| TASK GOAL |
Please copy the listing verbatim from the line containing "This screenshot has width=750, height=800." through the end of the listing, leaving out the pictures.

=== Section Start ===

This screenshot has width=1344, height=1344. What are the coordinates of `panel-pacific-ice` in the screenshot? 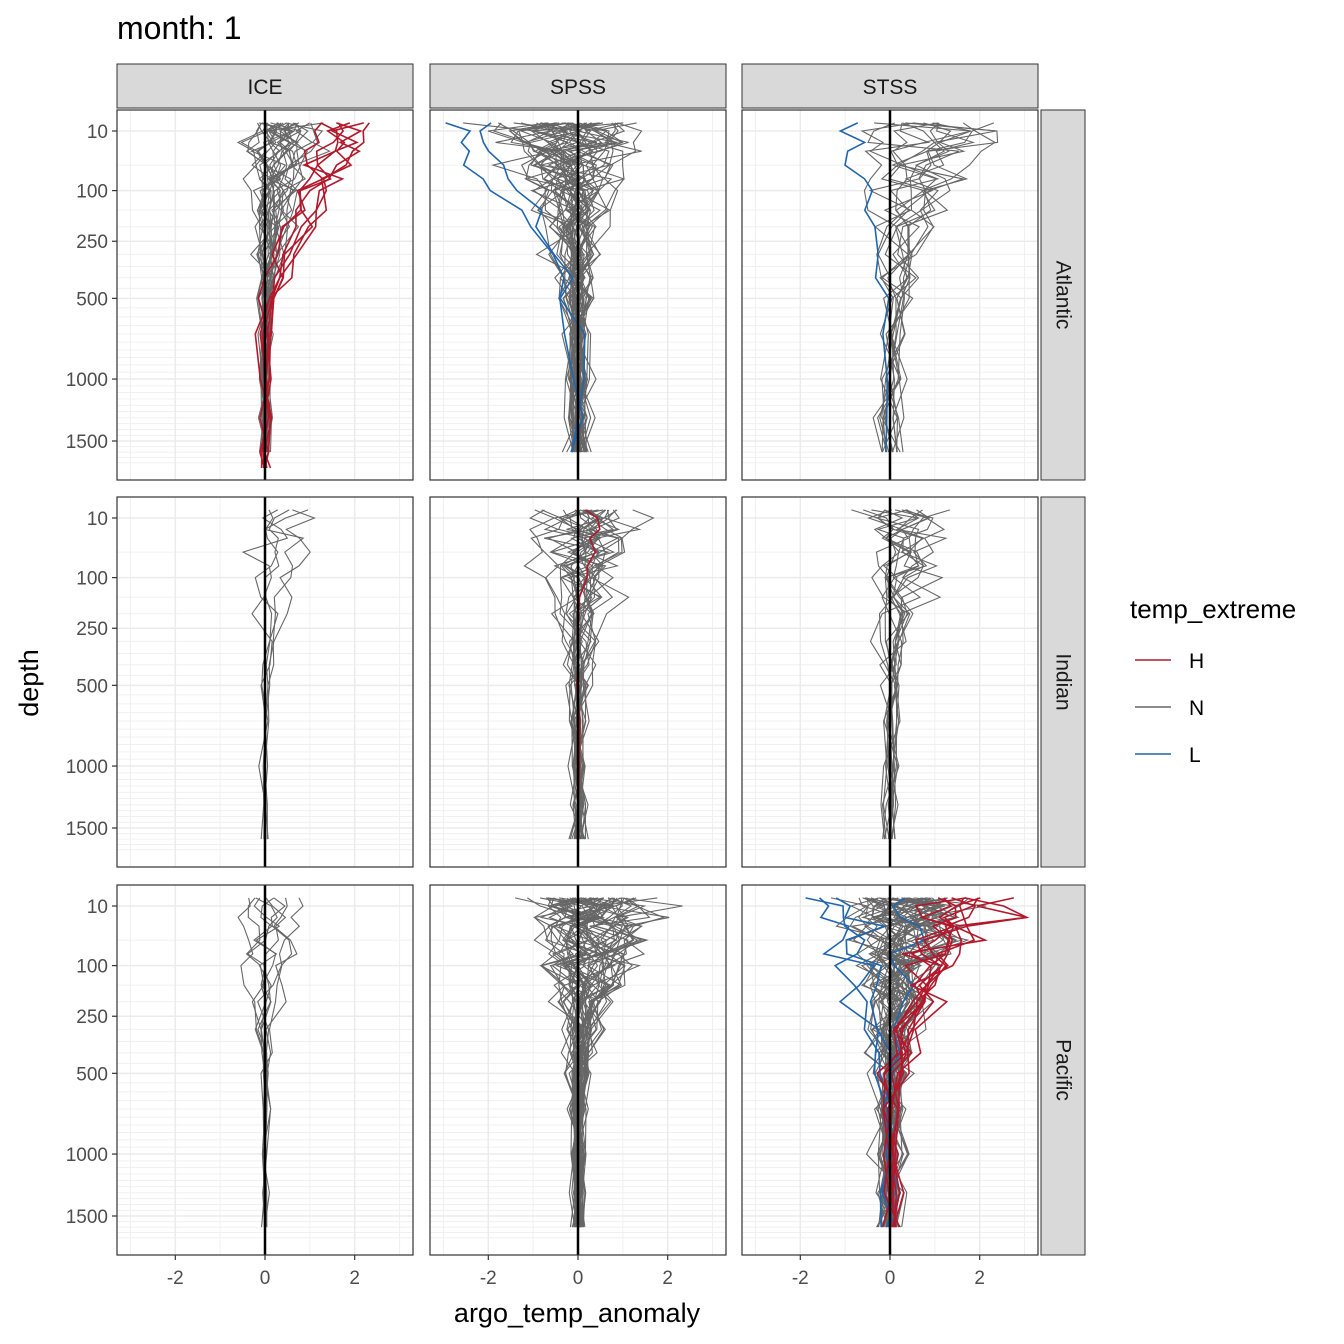 It's located at (265, 1070).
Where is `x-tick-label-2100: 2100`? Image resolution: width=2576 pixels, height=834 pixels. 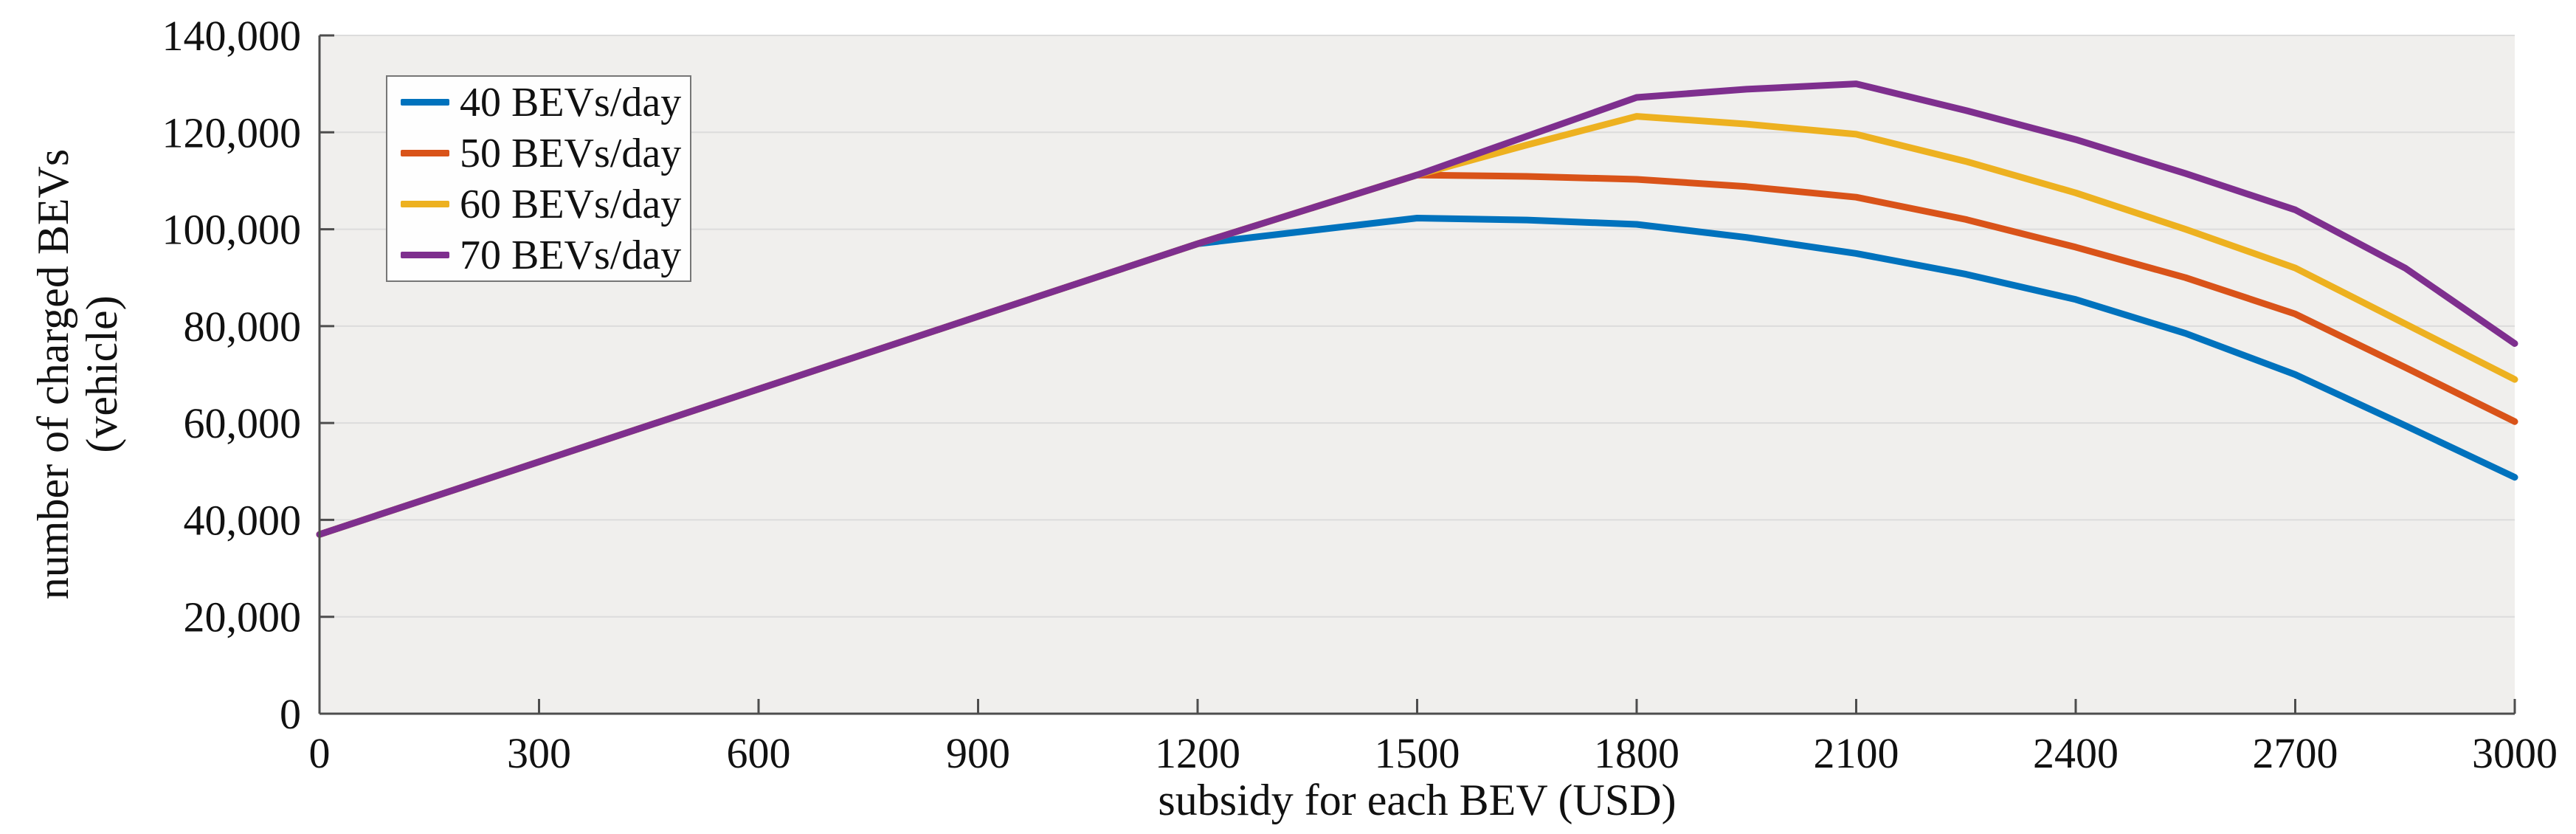
x-tick-label-2100: 2100 is located at coordinates (1857, 753).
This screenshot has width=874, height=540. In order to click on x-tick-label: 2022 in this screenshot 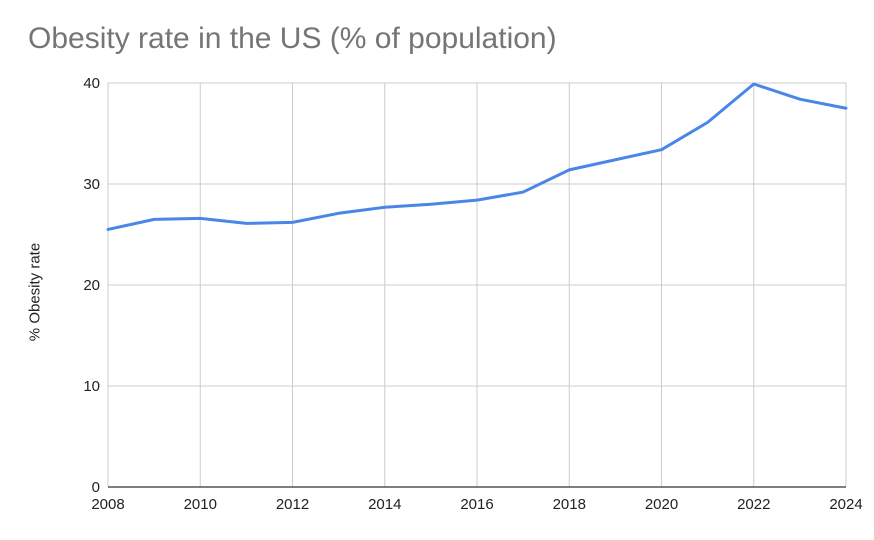, I will do `click(754, 504)`.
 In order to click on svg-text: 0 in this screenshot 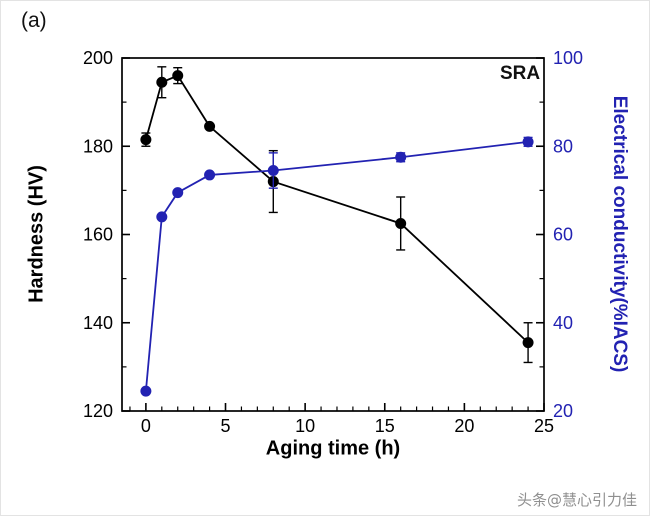, I will do `click(146, 426)`.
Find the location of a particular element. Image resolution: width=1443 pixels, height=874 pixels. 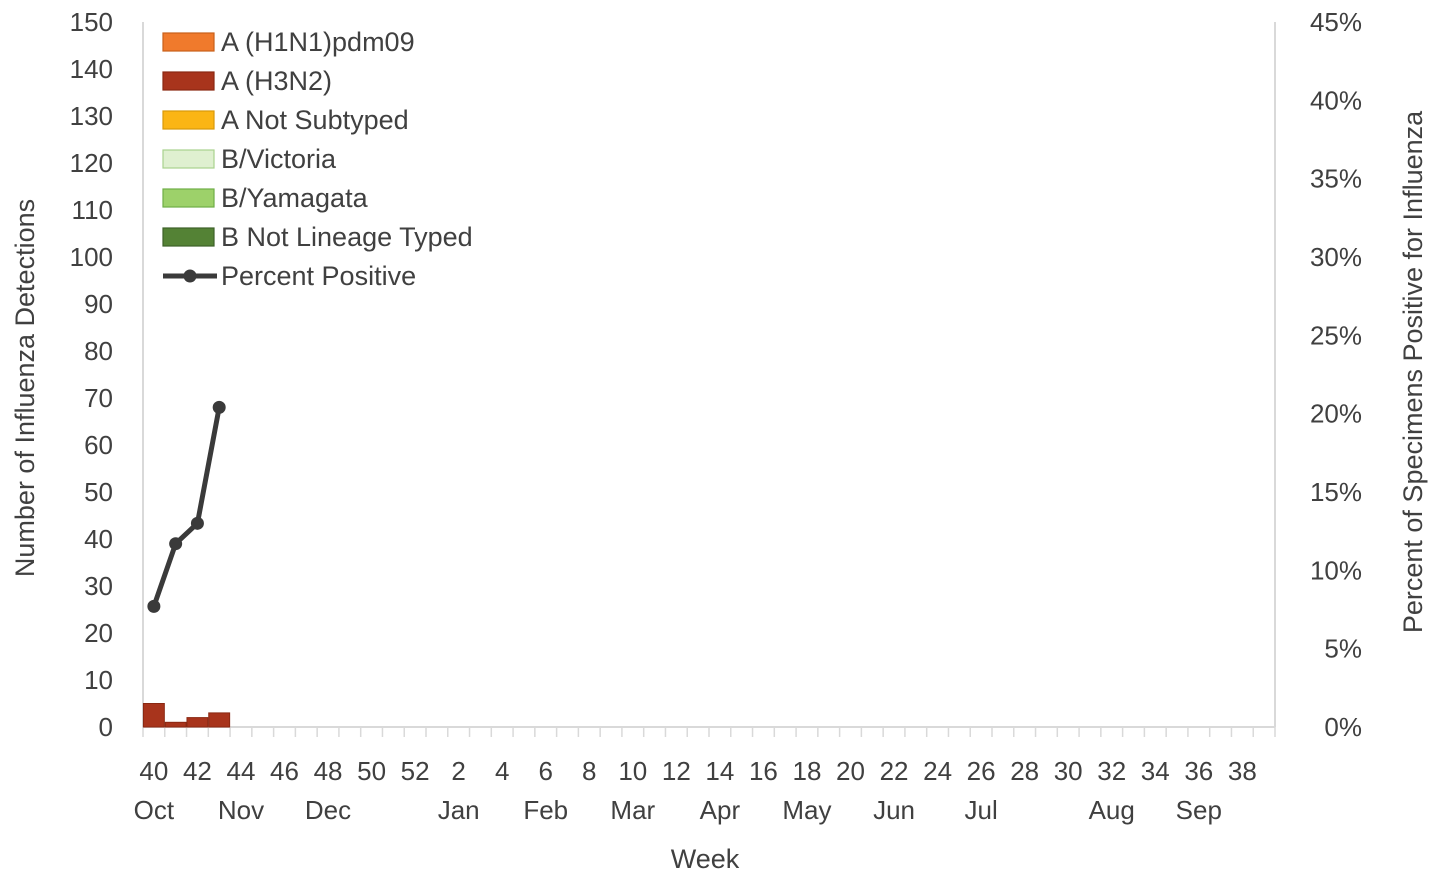

month-label: Oct is located at coordinates (154, 810).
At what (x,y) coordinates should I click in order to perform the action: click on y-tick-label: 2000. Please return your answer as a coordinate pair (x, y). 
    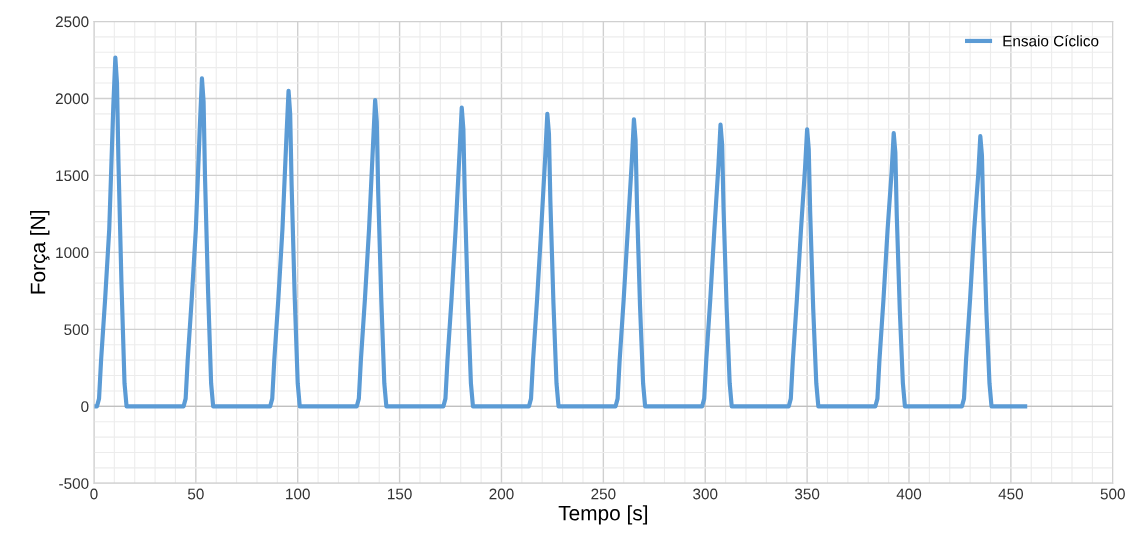
    Looking at the image, I should click on (72, 99).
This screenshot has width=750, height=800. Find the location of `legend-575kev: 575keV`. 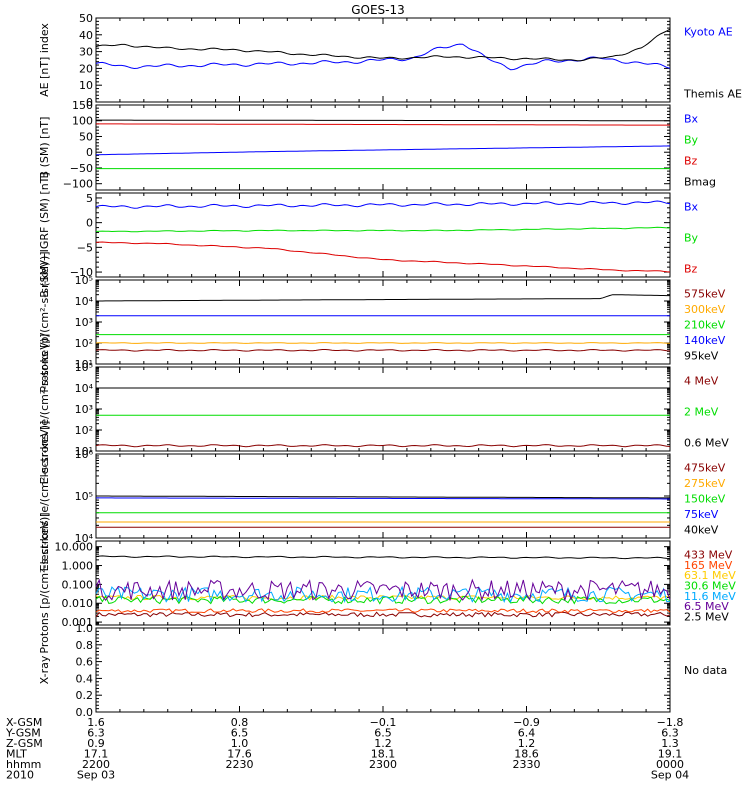

legend-575kev: 575keV is located at coordinates (705, 294).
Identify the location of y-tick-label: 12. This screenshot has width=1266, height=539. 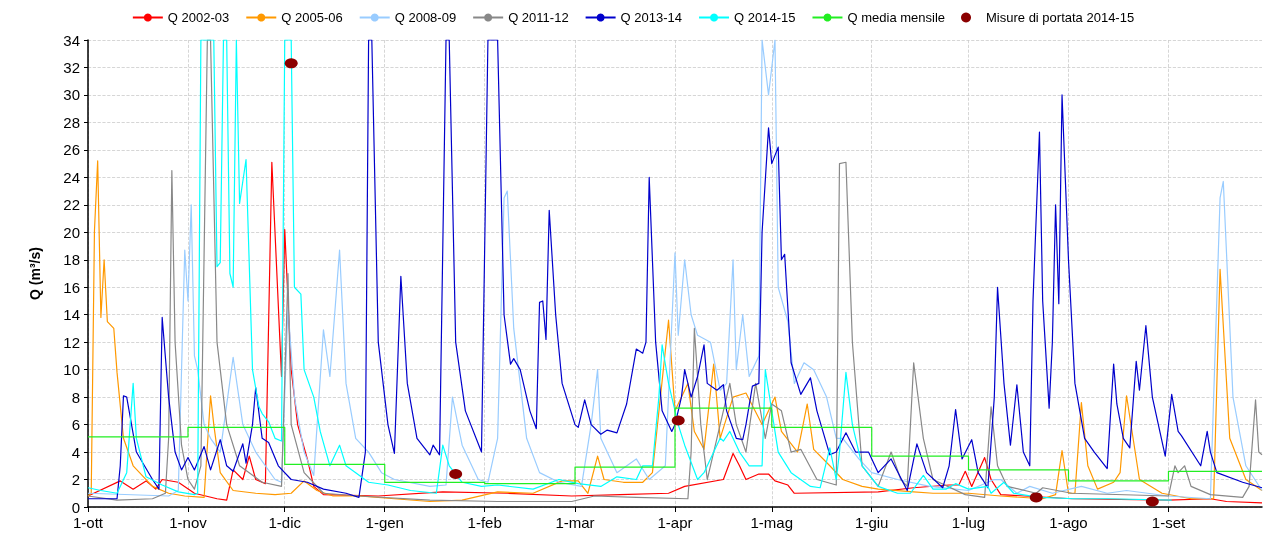
(72, 342).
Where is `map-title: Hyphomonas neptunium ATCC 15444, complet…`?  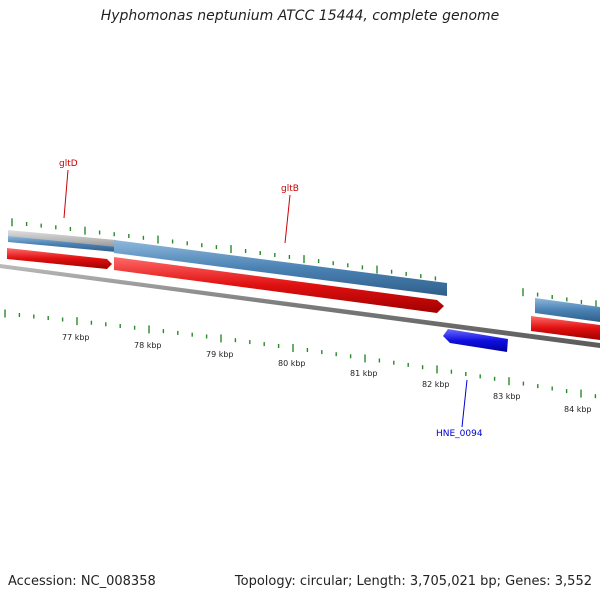
map-title: Hyphomonas neptunium ATCC 15444, complet… is located at coordinates (300, 16).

=== Section End ===

| TASK SOLUTION |
This screenshot has width=750, height=800. Find the location of `legend-575kev: 575keV`. 

legend-575kev: 575keV is located at coordinates (705, 294).
Identify the location of y-tick-label: 12. This screenshot has width=1266, height=539. 
(72, 342).
Where is `map-title: Hyphomonas neptunium ATCC 15444, complet…`?  
map-title: Hyphomonas neptunium ATCC 15444, complet… is located at coordinates (300, 16).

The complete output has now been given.